Re: Code Optimization
by Laurent_R (Canon) on Sep 10, 2013 at 08:30 UTC

    Hello

    in addition to what has already been said about doing multiple times things that can be done only once (reading files many times, etc.), and although this is not directly what you are asking for, I would strongly recommend some changes to your coding style. Especially, you've got a lot of repeated code. Just to take an example, this big 30-line while loop:

    while (my @line=split (/\t/,<SEQ>)){#for each sequence record +the nmer information my $ct=0; my $start=$line[1]; if ($start < $line[2]){##Watson Strand # ... } else{##Crick Strand # ... } }

    is coming twice, with identical or almost identical code. Put that in a separate subroutine which you call then twice where you need. This will remove about 60 lines from your main code and make it much shorter and far easier to follow. It will also make it easier to figure out possible performance improvements. And, last but not least, if you have a bug in that code or need to re-factor it, you will need to correct it only once.

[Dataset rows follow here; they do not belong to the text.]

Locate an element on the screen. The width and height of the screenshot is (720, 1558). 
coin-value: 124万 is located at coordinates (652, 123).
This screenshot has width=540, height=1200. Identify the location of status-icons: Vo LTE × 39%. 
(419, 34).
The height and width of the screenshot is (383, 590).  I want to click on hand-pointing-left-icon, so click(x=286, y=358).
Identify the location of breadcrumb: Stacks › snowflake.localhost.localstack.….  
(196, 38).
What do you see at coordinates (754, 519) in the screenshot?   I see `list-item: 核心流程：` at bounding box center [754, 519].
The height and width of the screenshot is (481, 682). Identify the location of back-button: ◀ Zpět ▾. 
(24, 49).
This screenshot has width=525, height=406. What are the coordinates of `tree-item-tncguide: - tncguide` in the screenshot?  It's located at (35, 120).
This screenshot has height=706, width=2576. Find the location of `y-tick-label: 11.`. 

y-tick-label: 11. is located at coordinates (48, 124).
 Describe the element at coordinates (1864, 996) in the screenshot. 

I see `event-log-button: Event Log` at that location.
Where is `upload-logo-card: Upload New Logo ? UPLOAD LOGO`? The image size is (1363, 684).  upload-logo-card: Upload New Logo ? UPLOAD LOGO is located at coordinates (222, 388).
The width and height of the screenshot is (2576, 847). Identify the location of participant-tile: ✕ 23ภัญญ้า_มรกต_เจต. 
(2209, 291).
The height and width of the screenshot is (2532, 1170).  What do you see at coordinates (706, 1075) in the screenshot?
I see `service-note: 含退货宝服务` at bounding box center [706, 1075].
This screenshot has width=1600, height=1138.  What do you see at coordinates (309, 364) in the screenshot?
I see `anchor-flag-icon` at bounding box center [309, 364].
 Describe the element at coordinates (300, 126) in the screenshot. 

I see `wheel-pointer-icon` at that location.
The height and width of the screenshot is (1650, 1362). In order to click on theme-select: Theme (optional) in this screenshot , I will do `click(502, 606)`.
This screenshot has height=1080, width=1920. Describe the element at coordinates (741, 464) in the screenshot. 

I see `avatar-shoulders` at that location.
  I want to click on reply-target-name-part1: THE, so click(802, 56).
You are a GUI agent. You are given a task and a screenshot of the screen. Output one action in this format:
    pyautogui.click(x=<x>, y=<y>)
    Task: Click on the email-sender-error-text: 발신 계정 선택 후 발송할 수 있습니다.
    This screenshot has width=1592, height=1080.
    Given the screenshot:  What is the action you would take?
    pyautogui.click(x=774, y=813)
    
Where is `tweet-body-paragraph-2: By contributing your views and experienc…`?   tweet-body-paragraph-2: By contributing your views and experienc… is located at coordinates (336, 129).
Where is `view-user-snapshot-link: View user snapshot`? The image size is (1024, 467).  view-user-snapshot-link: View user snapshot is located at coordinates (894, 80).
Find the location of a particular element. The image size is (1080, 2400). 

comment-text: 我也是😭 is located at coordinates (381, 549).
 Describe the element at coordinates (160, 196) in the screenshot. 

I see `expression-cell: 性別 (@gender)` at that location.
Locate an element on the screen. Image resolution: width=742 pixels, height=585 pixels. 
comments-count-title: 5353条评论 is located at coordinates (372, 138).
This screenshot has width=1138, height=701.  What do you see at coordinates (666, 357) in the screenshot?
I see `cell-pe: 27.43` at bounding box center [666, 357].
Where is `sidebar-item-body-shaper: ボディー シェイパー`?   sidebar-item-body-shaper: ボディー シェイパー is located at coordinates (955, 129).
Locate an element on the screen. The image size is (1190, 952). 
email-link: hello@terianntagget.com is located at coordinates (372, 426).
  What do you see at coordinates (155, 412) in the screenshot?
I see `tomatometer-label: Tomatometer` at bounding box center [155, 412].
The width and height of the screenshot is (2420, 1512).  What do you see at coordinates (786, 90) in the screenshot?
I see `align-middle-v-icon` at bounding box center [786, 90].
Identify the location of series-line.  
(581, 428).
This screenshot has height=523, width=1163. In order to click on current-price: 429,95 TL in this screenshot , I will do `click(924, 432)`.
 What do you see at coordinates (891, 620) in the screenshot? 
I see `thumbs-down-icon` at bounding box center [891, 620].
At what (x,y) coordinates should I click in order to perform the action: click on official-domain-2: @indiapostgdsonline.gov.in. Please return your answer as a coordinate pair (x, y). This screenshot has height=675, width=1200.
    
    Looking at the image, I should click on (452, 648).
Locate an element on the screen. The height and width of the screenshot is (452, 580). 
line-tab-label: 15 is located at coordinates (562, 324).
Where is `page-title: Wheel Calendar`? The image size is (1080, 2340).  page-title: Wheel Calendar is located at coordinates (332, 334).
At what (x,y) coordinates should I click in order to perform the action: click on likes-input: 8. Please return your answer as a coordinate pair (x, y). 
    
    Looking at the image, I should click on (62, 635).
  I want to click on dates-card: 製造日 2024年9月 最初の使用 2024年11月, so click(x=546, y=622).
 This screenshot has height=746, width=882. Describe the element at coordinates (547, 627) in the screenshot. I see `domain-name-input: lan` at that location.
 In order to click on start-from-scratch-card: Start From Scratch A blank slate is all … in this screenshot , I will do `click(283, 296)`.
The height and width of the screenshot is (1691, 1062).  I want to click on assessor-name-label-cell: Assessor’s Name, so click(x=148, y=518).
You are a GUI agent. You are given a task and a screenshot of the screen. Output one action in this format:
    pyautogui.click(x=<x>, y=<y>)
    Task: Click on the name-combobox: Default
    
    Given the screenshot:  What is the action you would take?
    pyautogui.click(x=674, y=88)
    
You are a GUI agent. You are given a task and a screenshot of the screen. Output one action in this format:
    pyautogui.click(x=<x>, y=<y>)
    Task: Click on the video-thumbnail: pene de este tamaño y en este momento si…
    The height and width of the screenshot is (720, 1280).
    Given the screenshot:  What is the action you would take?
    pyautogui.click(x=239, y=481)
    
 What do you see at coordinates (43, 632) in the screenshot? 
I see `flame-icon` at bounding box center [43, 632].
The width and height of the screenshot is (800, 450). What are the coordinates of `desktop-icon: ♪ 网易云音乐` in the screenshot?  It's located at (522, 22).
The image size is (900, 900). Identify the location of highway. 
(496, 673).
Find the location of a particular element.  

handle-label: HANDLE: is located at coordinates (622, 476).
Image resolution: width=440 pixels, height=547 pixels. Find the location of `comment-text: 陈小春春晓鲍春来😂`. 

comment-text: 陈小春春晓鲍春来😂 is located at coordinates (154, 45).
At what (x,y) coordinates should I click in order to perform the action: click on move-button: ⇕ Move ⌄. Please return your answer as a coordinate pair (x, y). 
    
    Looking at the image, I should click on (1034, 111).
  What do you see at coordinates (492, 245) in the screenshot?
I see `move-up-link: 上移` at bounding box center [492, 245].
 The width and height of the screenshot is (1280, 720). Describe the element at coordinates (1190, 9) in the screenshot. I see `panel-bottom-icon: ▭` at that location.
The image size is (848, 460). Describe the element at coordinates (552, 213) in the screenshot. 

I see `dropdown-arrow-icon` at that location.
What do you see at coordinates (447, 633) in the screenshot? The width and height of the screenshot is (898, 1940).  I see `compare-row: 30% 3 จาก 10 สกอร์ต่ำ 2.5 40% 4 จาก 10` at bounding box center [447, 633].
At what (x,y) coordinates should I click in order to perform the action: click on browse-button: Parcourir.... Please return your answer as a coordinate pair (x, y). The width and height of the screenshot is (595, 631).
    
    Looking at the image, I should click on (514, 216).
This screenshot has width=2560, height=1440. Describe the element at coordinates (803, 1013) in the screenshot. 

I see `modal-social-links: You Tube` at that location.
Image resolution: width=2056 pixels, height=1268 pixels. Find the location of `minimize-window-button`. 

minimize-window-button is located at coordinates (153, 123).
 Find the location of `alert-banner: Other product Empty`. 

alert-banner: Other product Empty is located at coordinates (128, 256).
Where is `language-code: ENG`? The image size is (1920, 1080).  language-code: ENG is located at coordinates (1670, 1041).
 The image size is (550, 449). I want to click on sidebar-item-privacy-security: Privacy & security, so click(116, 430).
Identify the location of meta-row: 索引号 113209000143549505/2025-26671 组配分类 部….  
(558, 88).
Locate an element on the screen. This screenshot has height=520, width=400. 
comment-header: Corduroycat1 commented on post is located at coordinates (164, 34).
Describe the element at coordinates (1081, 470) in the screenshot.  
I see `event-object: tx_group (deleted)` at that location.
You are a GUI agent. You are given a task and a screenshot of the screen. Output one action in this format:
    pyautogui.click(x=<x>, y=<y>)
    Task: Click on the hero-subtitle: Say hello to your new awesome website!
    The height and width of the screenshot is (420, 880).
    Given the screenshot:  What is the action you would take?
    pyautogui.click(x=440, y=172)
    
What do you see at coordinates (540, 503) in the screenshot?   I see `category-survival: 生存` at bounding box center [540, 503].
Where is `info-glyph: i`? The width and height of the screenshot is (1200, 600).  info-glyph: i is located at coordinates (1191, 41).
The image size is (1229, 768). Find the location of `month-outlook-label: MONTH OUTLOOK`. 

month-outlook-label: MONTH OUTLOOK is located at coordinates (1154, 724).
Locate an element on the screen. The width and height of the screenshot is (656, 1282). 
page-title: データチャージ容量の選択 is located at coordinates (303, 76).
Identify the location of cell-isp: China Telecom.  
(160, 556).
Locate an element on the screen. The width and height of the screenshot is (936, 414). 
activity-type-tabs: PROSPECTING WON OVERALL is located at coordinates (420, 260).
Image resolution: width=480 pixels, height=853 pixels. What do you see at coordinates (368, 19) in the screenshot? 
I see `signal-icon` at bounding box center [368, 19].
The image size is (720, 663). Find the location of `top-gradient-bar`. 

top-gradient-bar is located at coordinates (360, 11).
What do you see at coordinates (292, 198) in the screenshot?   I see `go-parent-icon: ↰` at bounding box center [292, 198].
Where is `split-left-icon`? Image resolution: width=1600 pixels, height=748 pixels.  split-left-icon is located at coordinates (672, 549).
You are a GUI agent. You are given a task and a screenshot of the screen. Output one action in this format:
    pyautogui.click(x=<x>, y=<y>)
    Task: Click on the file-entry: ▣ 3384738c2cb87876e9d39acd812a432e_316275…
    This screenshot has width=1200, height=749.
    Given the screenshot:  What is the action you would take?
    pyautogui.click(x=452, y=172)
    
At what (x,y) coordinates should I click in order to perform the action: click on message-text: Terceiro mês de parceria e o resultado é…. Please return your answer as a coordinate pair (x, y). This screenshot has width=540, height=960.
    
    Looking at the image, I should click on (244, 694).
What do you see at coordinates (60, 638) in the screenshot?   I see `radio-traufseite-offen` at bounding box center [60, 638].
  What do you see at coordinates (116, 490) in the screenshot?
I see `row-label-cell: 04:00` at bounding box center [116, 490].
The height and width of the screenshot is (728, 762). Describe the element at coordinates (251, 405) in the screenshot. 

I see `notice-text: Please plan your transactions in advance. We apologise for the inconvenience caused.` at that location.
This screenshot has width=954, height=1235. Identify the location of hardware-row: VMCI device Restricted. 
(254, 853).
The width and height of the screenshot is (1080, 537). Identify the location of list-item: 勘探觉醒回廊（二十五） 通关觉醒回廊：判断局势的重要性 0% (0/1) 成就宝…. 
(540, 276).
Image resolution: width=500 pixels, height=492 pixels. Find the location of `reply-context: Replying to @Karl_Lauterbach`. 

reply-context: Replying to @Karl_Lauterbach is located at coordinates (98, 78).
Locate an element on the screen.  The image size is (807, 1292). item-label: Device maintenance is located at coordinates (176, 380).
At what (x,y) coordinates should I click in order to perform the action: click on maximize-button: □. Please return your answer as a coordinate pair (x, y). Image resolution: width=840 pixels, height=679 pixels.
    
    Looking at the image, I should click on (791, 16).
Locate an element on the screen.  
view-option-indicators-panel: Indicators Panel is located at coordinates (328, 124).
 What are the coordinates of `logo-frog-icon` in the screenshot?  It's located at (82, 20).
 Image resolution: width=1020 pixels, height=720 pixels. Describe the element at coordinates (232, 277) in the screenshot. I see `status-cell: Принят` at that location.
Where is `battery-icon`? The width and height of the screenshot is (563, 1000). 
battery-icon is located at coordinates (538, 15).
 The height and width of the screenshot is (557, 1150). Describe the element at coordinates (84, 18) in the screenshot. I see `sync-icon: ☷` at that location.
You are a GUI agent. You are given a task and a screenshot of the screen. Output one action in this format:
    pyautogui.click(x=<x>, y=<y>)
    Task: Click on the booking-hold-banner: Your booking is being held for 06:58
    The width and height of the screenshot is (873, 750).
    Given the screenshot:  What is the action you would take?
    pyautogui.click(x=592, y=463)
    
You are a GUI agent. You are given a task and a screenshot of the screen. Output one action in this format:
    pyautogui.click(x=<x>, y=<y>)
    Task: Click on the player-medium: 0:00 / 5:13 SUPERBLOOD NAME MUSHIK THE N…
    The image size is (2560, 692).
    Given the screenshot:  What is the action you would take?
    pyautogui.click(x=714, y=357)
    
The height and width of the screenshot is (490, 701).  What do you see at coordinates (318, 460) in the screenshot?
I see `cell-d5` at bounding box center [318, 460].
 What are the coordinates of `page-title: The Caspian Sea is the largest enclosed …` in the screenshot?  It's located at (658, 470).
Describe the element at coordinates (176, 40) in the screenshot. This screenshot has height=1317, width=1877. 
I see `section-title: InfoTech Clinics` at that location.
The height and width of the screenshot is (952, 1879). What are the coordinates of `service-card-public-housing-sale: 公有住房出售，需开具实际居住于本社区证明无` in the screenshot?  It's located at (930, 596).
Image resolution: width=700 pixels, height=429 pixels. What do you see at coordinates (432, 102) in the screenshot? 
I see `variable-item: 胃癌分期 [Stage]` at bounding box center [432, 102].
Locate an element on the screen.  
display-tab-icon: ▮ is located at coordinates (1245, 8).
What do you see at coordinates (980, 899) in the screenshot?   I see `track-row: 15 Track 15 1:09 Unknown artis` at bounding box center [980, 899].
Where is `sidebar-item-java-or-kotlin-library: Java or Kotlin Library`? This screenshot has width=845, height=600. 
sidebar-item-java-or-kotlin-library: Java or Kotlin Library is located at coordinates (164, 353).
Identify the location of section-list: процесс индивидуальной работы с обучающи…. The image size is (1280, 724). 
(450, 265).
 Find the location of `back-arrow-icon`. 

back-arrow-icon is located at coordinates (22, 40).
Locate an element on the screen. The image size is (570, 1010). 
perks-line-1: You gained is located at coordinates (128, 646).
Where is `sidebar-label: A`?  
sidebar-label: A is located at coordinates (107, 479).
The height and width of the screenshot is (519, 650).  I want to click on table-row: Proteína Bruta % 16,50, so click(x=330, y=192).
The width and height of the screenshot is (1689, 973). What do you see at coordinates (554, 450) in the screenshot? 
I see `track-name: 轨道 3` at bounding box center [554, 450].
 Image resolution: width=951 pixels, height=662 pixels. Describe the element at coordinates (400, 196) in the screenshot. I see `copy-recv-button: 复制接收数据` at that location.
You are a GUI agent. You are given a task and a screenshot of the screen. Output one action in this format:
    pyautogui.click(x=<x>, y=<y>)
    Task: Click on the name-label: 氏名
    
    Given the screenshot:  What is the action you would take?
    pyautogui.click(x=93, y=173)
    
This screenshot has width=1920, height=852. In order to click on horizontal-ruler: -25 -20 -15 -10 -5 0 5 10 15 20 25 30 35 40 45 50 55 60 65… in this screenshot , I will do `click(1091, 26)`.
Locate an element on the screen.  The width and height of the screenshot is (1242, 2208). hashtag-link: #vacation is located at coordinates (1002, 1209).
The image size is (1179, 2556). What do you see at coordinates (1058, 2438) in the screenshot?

      Good suggestion, I will change it to a subroutine format.

Re: Code Optimization
by Laurent_R (Canon) on Sep 09, 2013 at 23:03 UTC

    Yes, please post the code, the code profile without the code itself is very difficult to understand, we need to know at least which function is calling what. And, BTW, take a look at the readmore formatting tag, it makes it possible to make your post appear shorter most of the time.

      Is that better? Thanks for the advice, I will look into that resource.

Re: Code Optimization
by fisher (Priest) on Sep 10, 2013 at 13:09 UTC
    please, make use of the <readmore> tag.
Re: Code Optimization
by Anonymous Monk on Sep 09, 2013 at 23:34 UTC

    and the code I have written for it is very slow.

    Doesn't look that way to me :)

      Well for the test I set the permutations to 2, where I actually need millions of permutations.